### OEFENINGEN
1 - Schrijf uit de tekst over rivieren letterlijk over, beginnend bij "Stootoever (ook wel" en doorlopend tot en met "het rivierbed verlegd.".
2 - Beantwoord aan de hand van de tekst over rivieren de volgende vragen.
(a) Op welke manier worden fijne klei- en siltdeeltjes door een rivier vervoerd?
(b) Naar welke rivier is de meander vernoemd?
(c) Waar bevindt zich de glij-oever?

### BRONFRAGMENT
Geologische begrippen (deel 26)

RIVIEREN

Rivieren zijn behalve de afvoerwegen voor water van neerslag, smeltwater en grondwater ook de vervoerders van afbraakproducten. Zodoende vormen ze een schakel tussen de vorming van verweringsproducten en die van sedimenten, hetzij in de zee, hetzij in meren of langs de rivier zelf. Fijne klei- en siltdeeltjes worden in suspensie vervoerd en bereiken dus doorgaans wel de zee of de oceaan of een meer. Zand en grind bereiken in mindere mate de zee en dan nog veelal in een proces, dat vele malen wordt onderbroken door sedimentatie en hernieuwde erosie. Het materiaal dat een rivier vervoerd noemt men bodemmateriaal of bodemlast.

Indeling naar de vorm van de loop

Dalvormende rivieren
Als de erosie overheerst vormt de rivier een kloof of een dal. De gradiënt of verhang (het hoogteverschil als functie van de afstand), is dan groot en het bodemmateriaal wordt afgevoerd tot er een evenwicht is bereikt. Uitleg over verval en verhang. Klik hier.

Meanderende rivieren
Deze hebben een slingerend verloop. Men neemt aan, dat deze vorm in los materiaal ontstaat bij een vrij constant blijvende gradiënt en een regelmatig debiet. De naam meander komt van de Anatolische (Turkse) rivier de Meneres, die in de Griekse tijd Meander heette.

Stootoever (ook wel de holle oever genaamd) is de benaming voor de oever van een rivier of beek waar de stroming van het water vlak bij loopt. Deze oever vormt als het ware de buitenbocht van de rivier. Door de nabijheid van de stroming is de oever gevoelig voor afkalving. Als de oever niet wordt beschermd, zal de oever instorten. De in het water gevallen grond wordt met de stroming meegevoerd en elders, waar de stroming gering is, afgezet. De stootoever heeft een steil talud. Bij grote rivieren wordt de stootoever beschermd door het aanleggen van kribben of strekdammen die dwars vanuit de oever de rivier in steken. Hierdoor wordt de hoofdstroom verder naar het midden van het rivierbed verlegd.

De glij-oever (ook wel de bolle oever genaamd) bevindt zich in de binnenbocht van een beek of rivier waar de stroming het geringst is. Als gevolg van de spiraalstroom in het water vindt hier de meeste aanslibbing plaats. Deze oever wordt daarom ook wel de aanslibbingsoever genoemd. De glij-oever bezit een flauw, glijdend talud. De glij-oever bezit een flauw, glijdend talud.

### VASTGELEGDE GEGEVENS

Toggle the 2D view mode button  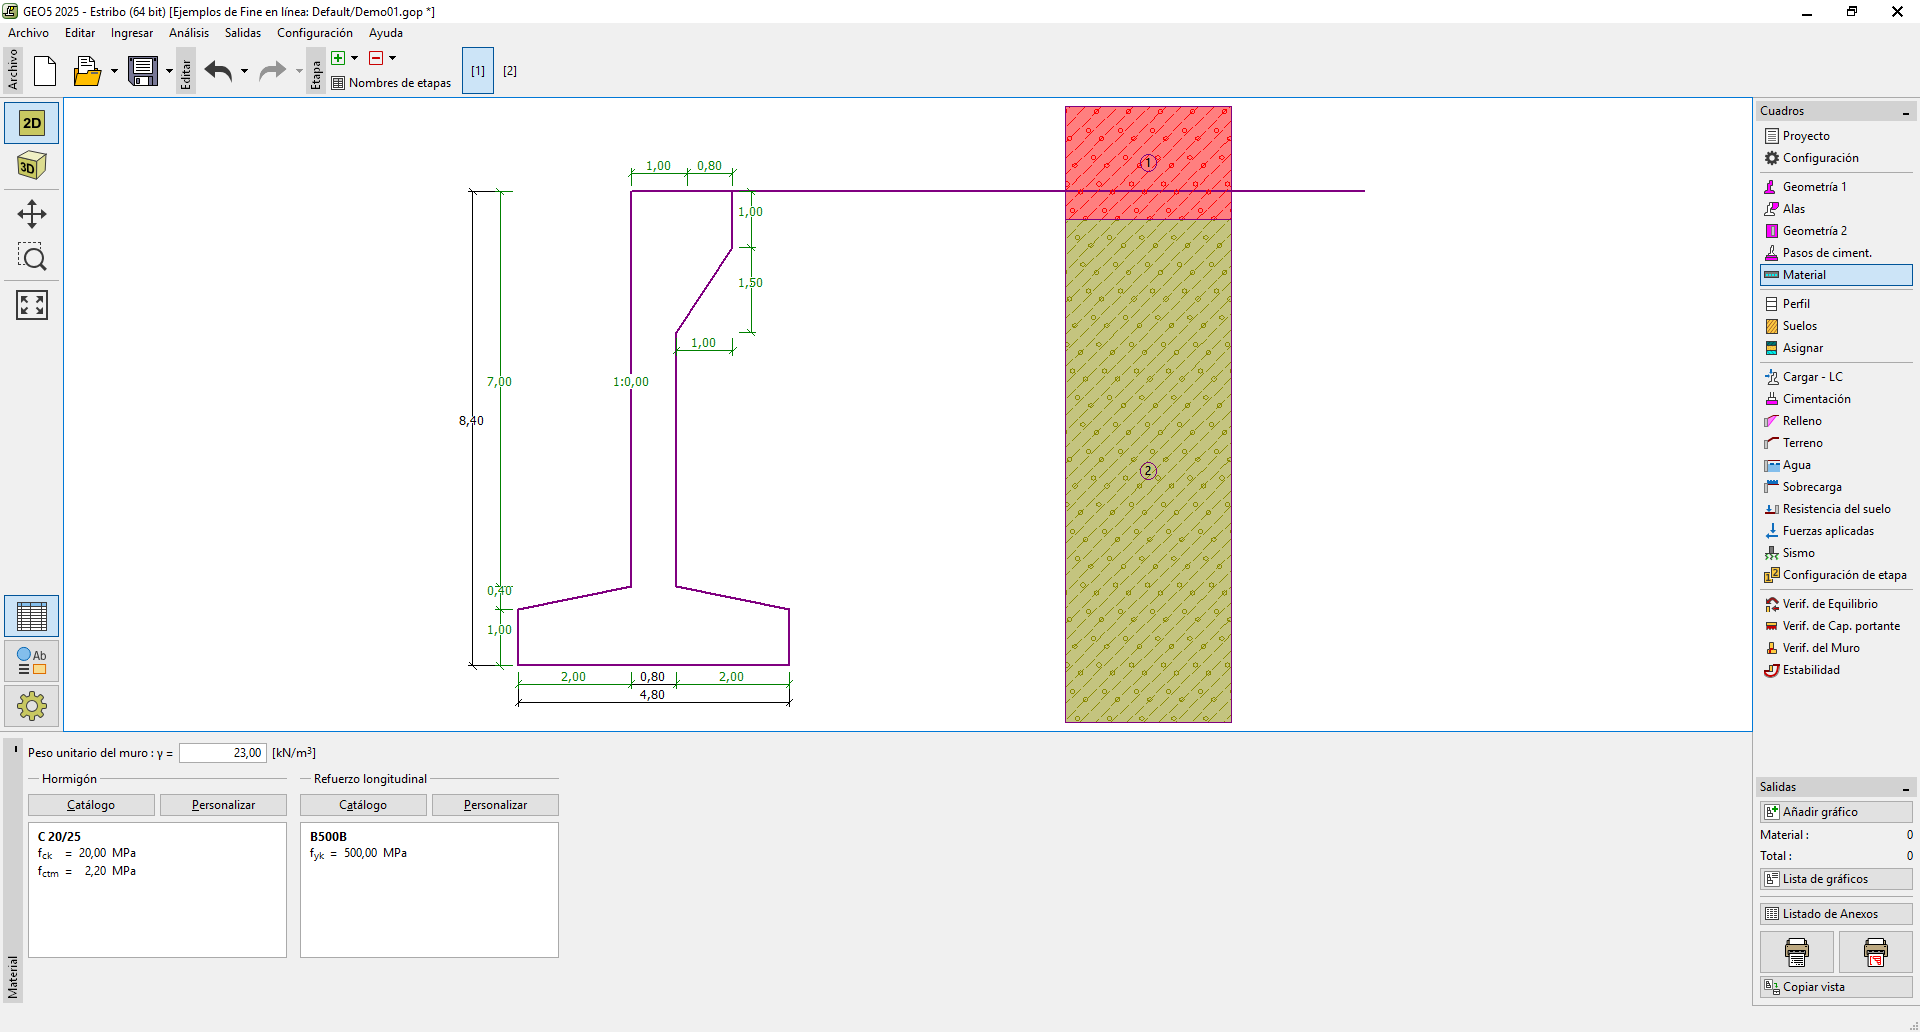click(x=32, y=123)
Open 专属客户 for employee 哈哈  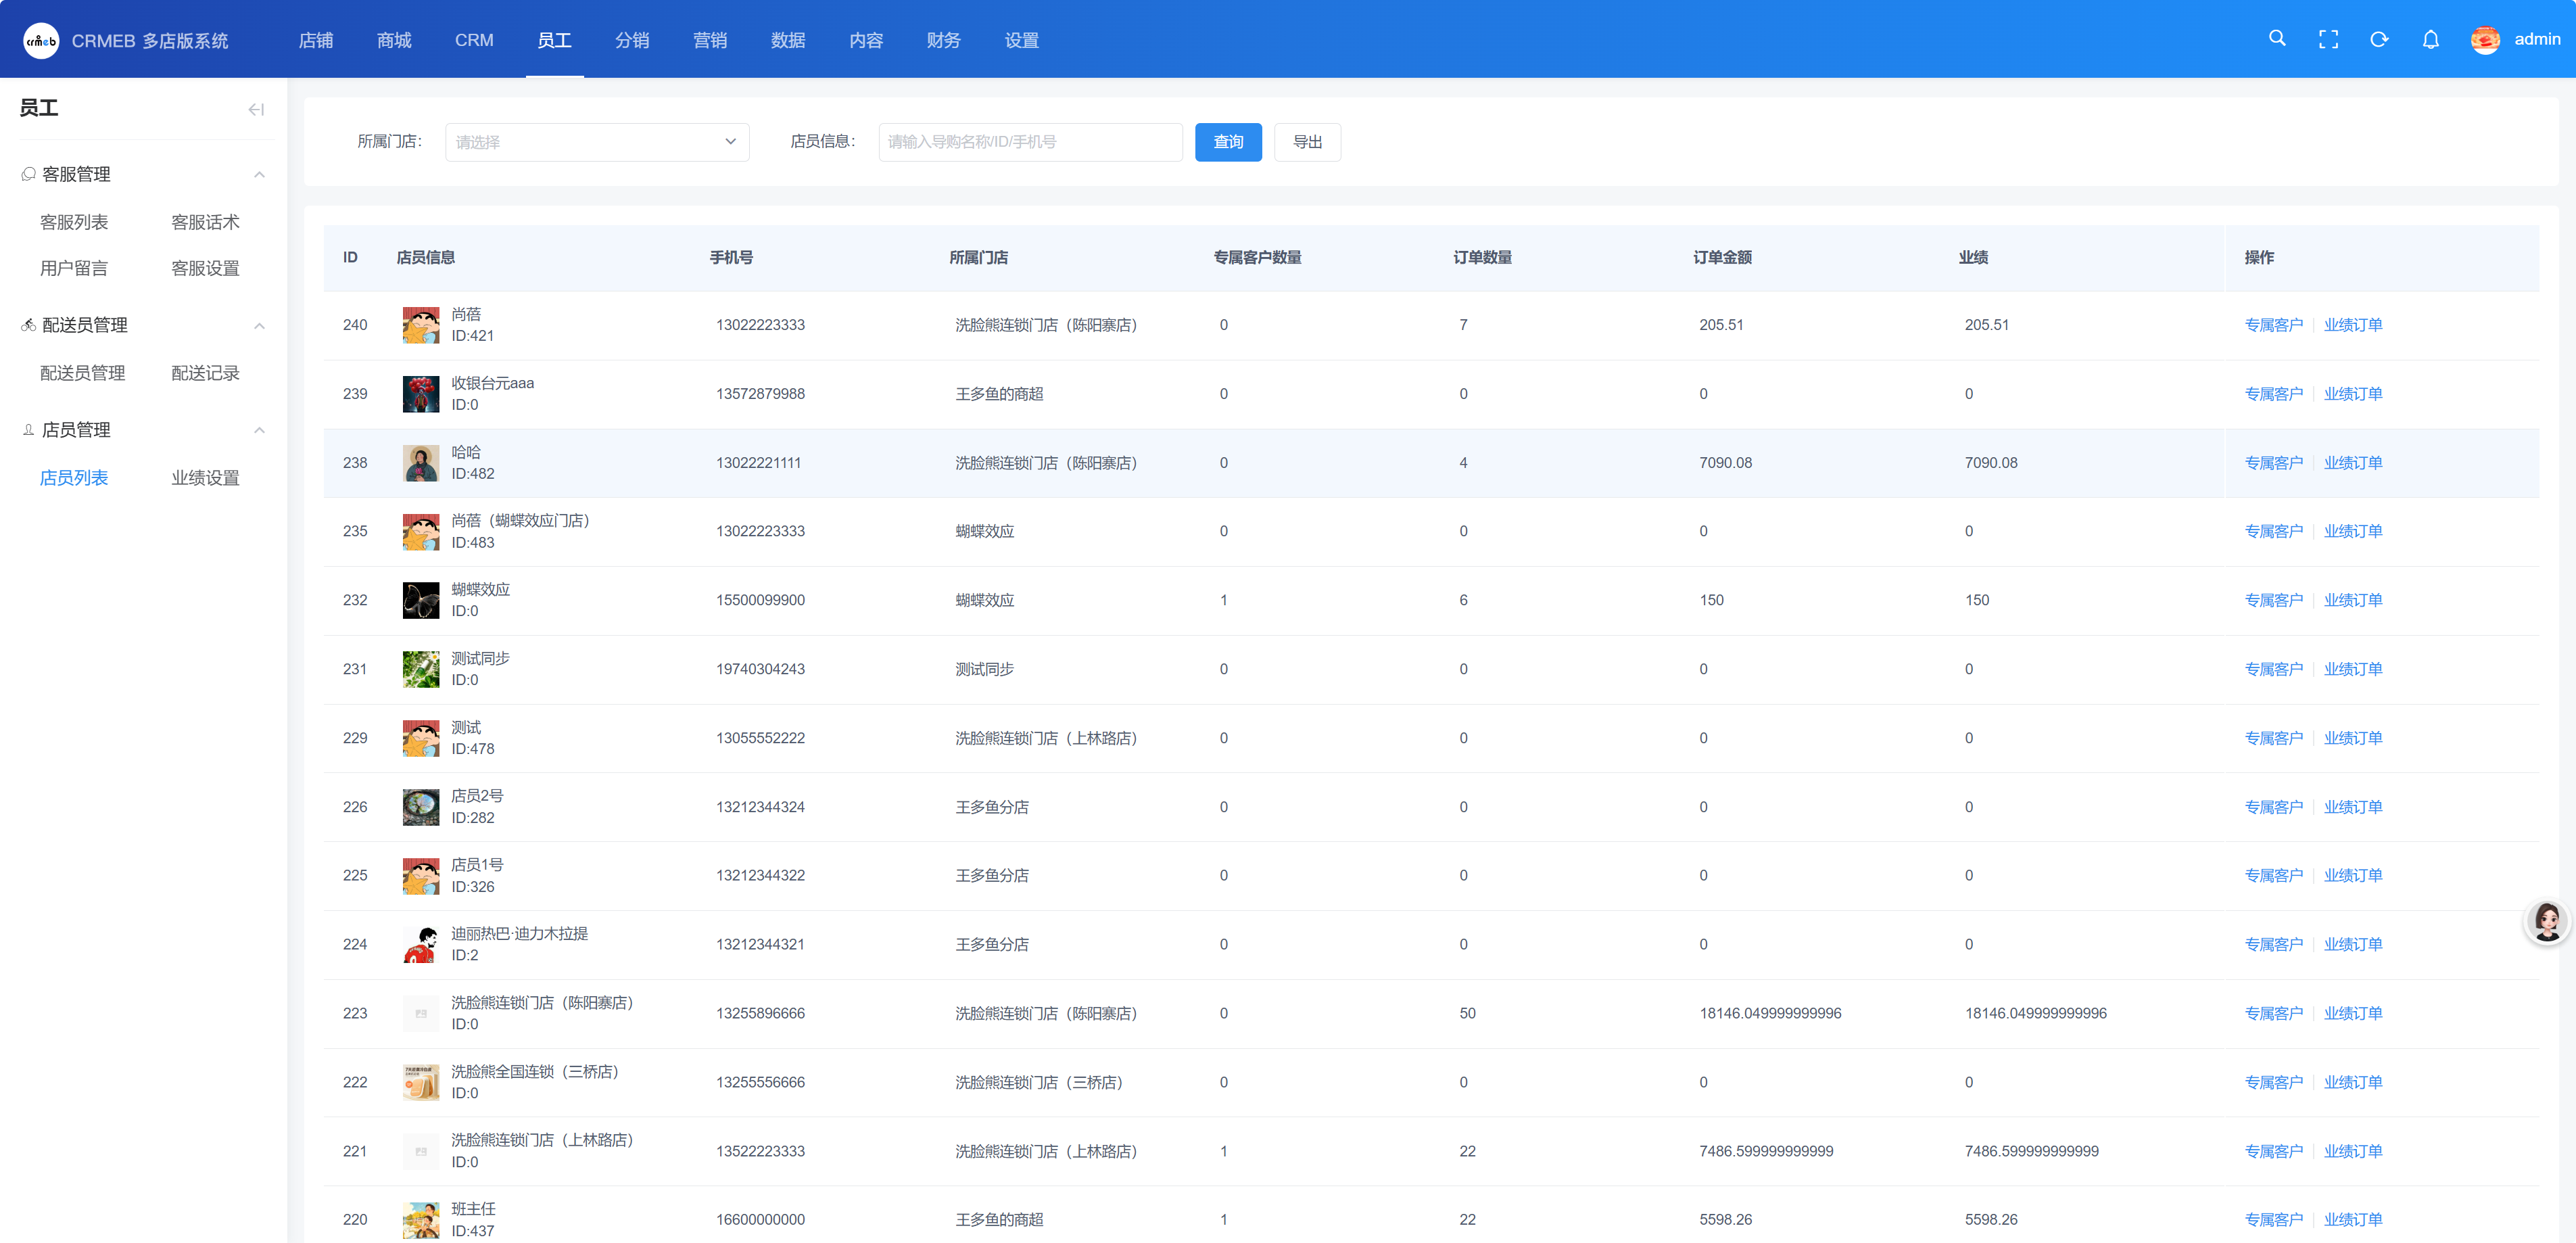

### DE ANTWOORDEN
1 -
Stootoever (ook wel de holle oever genaamd) is de benaming voor de oever van een rivier of beek waar de stroming van het water vlak bij loopt. Deze oever vormt als het ware de buitenbocht van de rivier. Door de nabijheid van de stroming is de oever gevoelig voor afkalving. Als de oever niet wordt beschermd, zal de oever instorten. De in het water gevallen grond wordt met de stroming meegevoerd en elders, waar de stroming gering is, afgezet. De stootoever heeft een steil talud. Bij grote rivieren wordt de stootoever beschermd door het aanleggen van kribben of strekdammen die dwars vanuit de oever de rivier in steken. Hierdoor wordt de hoofdstroom verder naar het midden van het rivierbed verlegd.

2 -
(a) In suspensie.
(b) Naar de Anatolische (Turkse) rivier de Meneres, die in de Griekse tijd Meander heette.
(c) In de binnenbocht van een beek of rivier, waar de stroming het geringst is.